11 Essential Jim Dickinson Recordings

Music Features

For those looking for an introduction to Jim Dickinson’s impressive body of work, below are 11 essential recordings he produced and/or played on.

Jerry Jeff Walker: Bein’ Free (1970)
“It’s the first record his band the Dixie Flyers made for Atlantic, with Jerry Wexler and Tom Dowd,” says Luther Dickinson. “It’s beautiful early-‘70s folk rock. I love it.”

Aretha Franklin: Spirit in the Dark (1970)
The same year they backed Walker, the Dixie Flyers also played on the soul legend’s classic Spirit in the Dark, with Dickinson on keys.

The Rolling Stones: Sticky Fingers (1971)
That’s Dickinson laying down the notorious piano lines on “Wild Horses,” adding immense romanticism to Jagger’s vocals.

Big Star: 3rd/Sister Lovers (1975)
Dickinson granted Alex Chilton, by then the band’s de facto frontman, the freedom to do whatever he wanted in the studio, which in this case was to make a fractured pop album as beautiful as it was strange. At the time it proved notoriously unmarketable and was shelved for years. Today 3rd has assumed the status of weirdo-pop classic, influencing acts as disparate as Jeff Buckley, Teenage Fanclub and Ryan Adams.

Alex Chilton: Like Flies on Sherbert (1979)
The Memphis music scene of the 1970s was marked by a deconstructive urge, as musicians took apart the city’s musical history and reassembled as shambling, devil-may-care rock with grooves so loose they fall apart right in front of your ears. Like Flies on Sherbert, which roughs up hits by Ernest Tubb, the Carter Family, Lonnie Mack and even KC & the Sunshine Band, is key to understanding that period in the city’s history.

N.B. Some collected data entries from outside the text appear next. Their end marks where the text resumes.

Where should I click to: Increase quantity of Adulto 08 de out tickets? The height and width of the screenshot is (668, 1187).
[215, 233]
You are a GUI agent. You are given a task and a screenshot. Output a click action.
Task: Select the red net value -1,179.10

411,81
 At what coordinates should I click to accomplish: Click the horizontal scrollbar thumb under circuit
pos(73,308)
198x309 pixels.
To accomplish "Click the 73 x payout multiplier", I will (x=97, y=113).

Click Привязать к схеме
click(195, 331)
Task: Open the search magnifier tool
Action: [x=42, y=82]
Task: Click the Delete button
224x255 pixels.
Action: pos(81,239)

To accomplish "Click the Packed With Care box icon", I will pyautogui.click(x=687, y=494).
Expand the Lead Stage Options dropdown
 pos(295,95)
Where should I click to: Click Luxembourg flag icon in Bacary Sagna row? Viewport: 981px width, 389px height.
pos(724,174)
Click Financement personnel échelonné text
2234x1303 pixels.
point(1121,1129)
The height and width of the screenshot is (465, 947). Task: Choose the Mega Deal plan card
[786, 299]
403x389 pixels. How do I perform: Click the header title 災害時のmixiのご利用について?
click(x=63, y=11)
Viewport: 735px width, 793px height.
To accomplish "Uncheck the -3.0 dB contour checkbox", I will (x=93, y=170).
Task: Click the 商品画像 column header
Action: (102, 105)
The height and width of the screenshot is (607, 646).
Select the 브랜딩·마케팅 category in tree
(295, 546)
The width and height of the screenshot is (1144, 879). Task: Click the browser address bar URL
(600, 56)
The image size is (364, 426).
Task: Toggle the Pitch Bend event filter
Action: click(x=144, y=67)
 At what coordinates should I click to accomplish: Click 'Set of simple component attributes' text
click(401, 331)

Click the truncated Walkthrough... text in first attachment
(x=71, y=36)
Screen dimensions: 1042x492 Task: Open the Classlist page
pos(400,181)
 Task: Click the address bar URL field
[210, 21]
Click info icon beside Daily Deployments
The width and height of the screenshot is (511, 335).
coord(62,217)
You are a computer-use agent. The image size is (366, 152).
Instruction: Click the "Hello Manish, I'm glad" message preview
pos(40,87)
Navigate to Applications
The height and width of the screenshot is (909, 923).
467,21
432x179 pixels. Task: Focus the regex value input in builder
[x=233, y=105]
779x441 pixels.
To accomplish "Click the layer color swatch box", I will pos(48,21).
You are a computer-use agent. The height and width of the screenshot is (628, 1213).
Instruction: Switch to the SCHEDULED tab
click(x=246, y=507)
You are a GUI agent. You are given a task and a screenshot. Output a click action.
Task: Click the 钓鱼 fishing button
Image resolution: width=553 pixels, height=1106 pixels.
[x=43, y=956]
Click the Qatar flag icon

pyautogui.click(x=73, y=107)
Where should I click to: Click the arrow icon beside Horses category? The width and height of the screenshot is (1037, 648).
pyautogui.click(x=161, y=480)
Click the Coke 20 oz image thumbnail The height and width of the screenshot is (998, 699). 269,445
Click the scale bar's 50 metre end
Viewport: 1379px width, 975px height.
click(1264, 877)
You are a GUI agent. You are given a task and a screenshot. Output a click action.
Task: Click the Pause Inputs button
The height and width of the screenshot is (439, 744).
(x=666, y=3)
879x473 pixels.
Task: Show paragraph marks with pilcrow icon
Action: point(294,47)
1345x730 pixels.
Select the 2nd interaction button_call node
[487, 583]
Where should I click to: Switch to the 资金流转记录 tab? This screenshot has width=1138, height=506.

The Replacements: Pleased to Meet Me (1987)
The Twin Cities band stumbled down to Memphis hoping to work with Alex Chilton and instead found themselves in the studio with Dickinson, who helmed their best album and some of their signature hits: “Can’t Hardly Wait,” “The Ledge,” and of course “Alex Chilton,” arguably the best song about fandom ever written.

Toots Maytal: Toots in Memphis (1988)
The Famed reggae musician came to Bluff City in the late 1980s and made, to quote Luther, “a straight-ahead southern soul reggae record that’s completely badass.”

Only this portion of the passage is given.